====== Given data

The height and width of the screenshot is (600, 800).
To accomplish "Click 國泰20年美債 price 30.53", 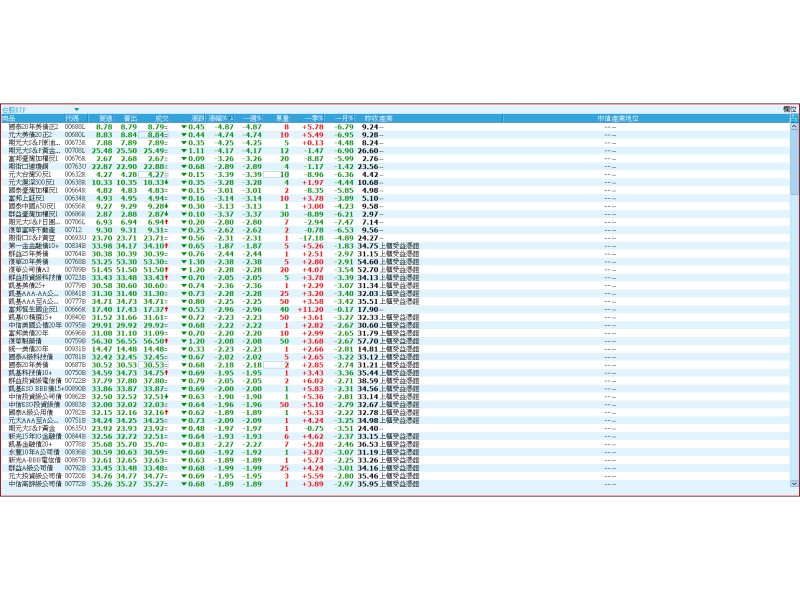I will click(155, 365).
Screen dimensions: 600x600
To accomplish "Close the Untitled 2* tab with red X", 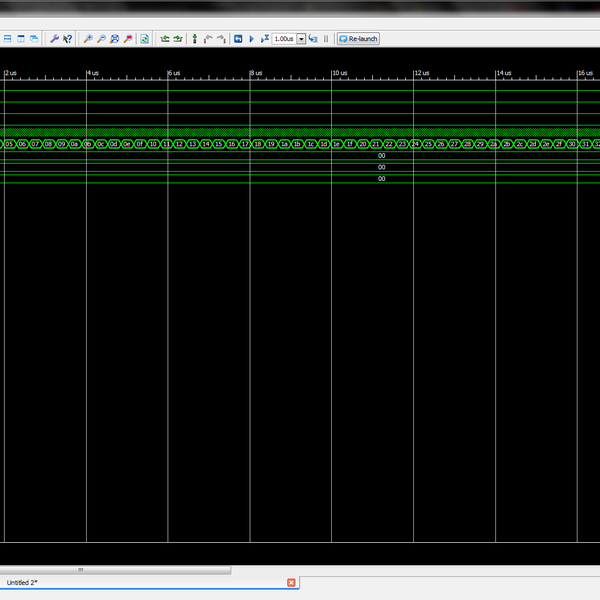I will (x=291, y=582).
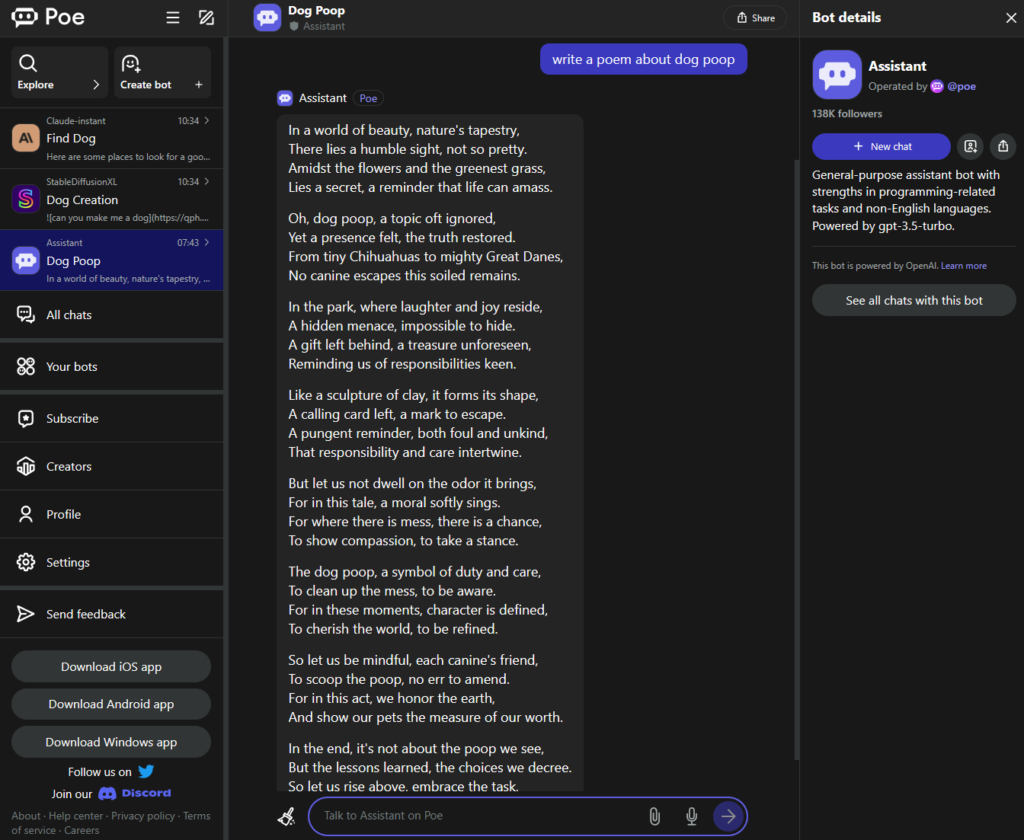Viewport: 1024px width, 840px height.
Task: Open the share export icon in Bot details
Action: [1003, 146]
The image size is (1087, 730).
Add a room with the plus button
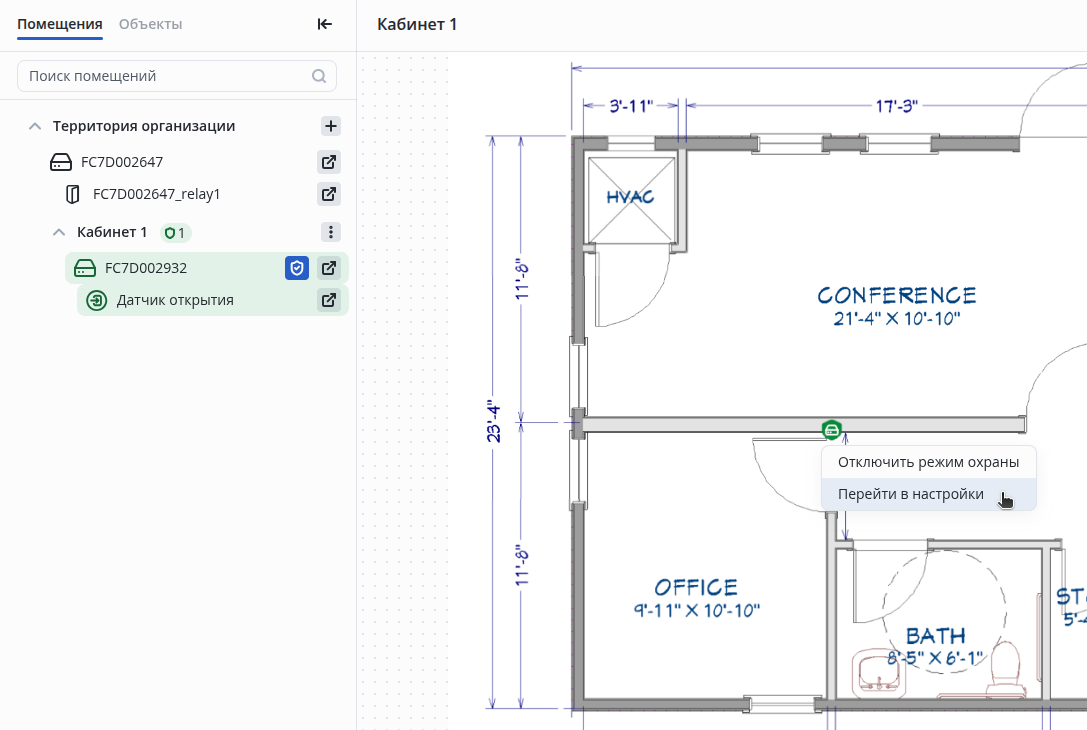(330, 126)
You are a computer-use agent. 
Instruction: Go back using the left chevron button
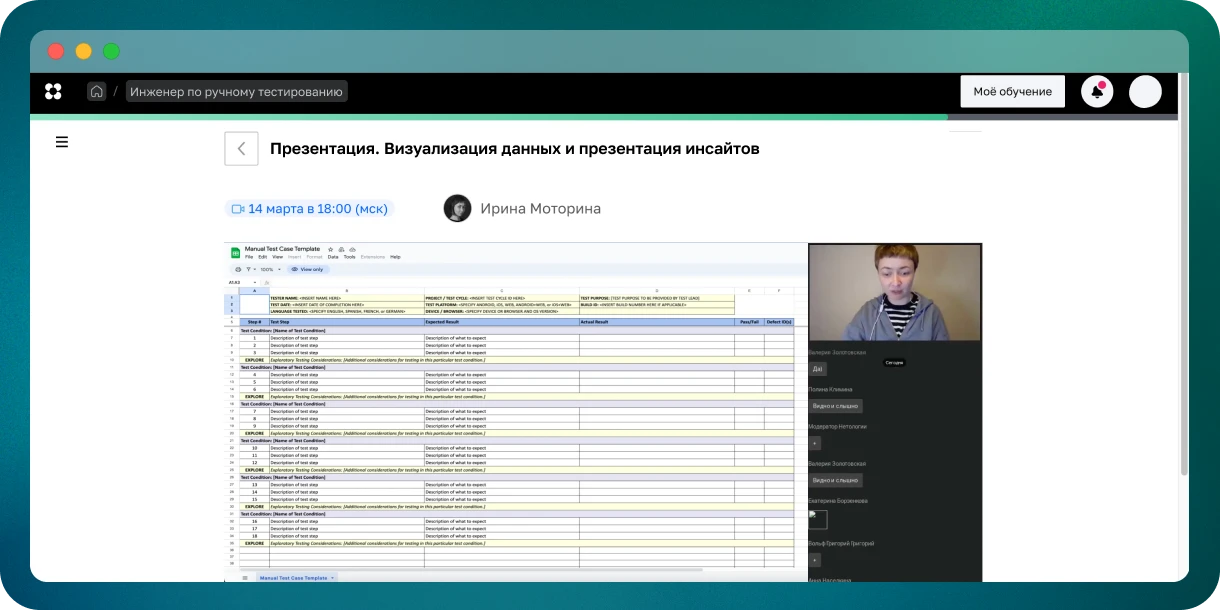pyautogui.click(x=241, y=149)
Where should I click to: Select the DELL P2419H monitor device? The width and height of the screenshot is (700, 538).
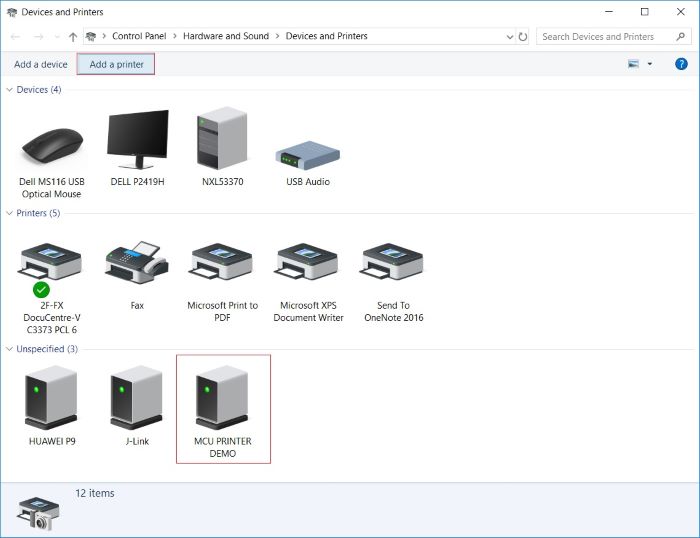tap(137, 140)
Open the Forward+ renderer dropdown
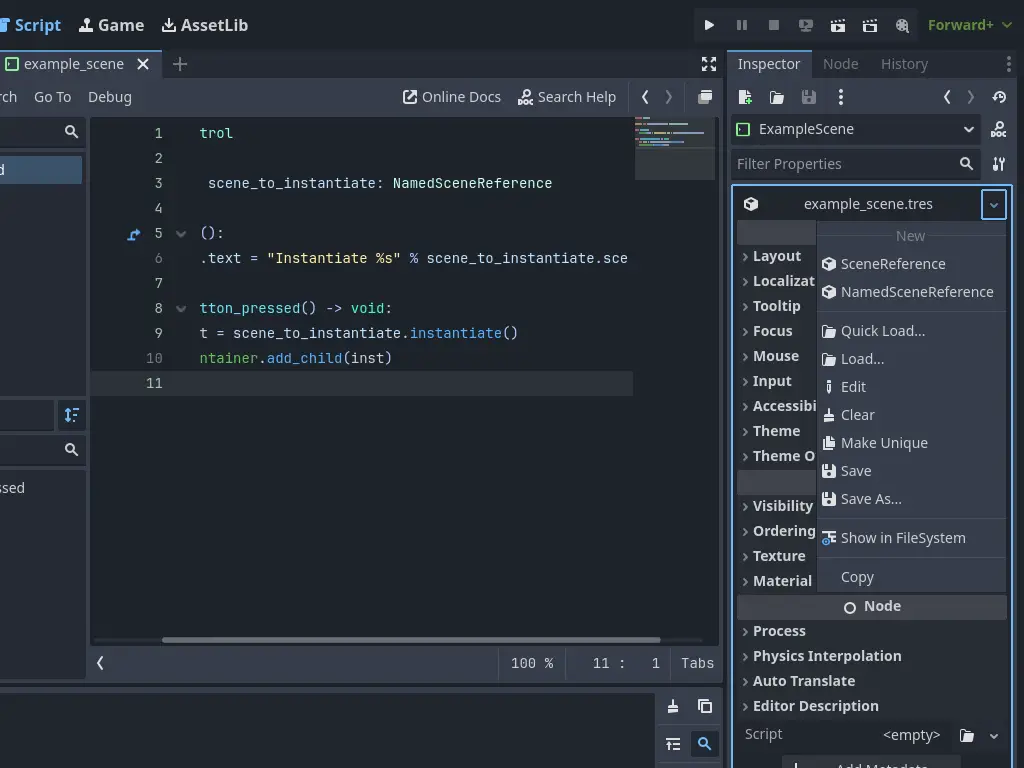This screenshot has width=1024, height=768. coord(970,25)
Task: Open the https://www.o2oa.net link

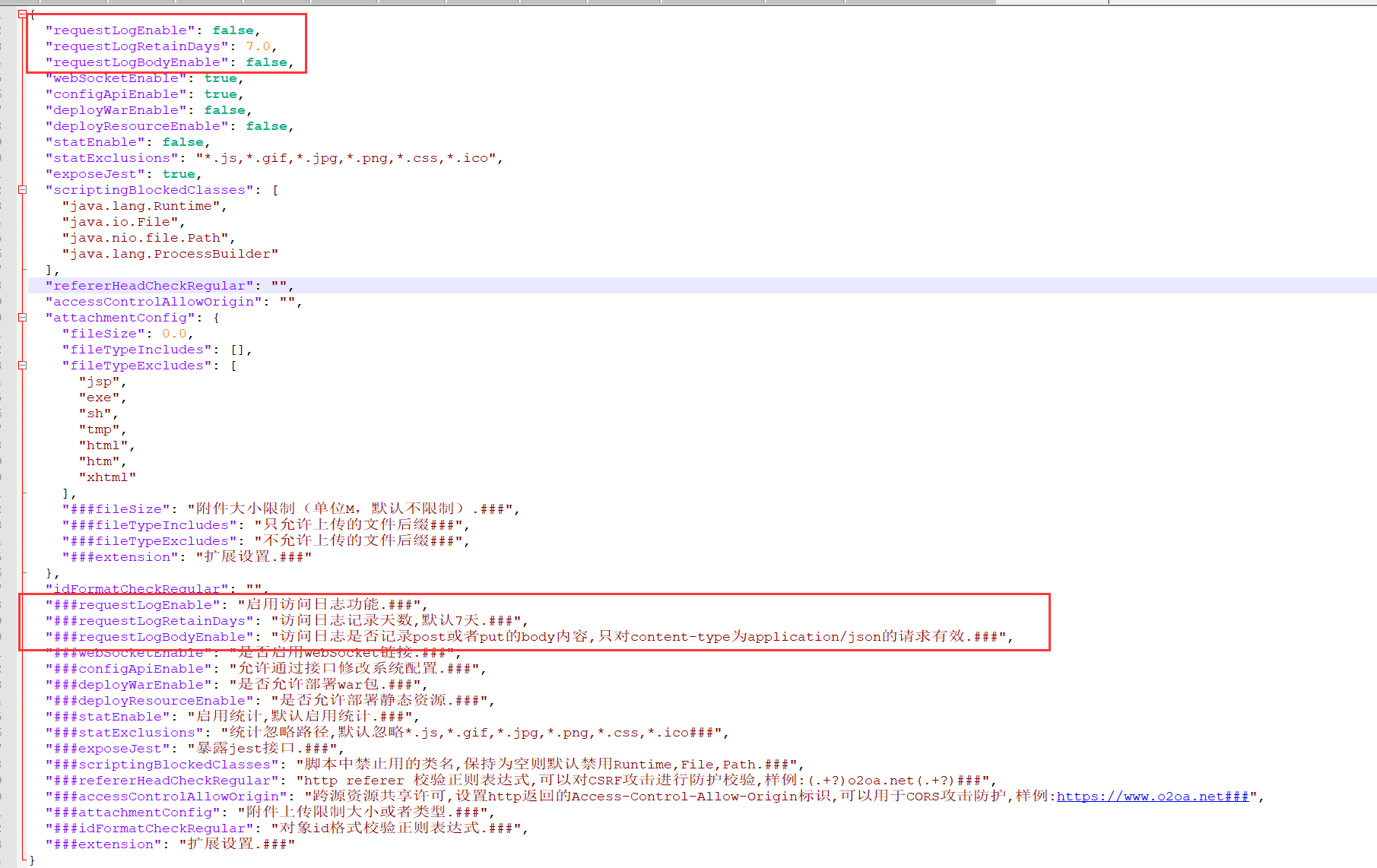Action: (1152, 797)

============

▸ Task requirements
Only the lines from the line with "Where should I" through the end of the records belong in your copy. Repeat them exactly, without pictures.

▸ Exercise solution
Where should I click to: Select the DELL P2419H monitor device? The width and height of the screenshot is (700, 538).
tap(137, 140)
Open the Forward+ renderer dropdown
This screenshot has width=1024, height=768. coord(970,25)
Task: Open the https://www.o2oa.net link

Action: (1152, 797)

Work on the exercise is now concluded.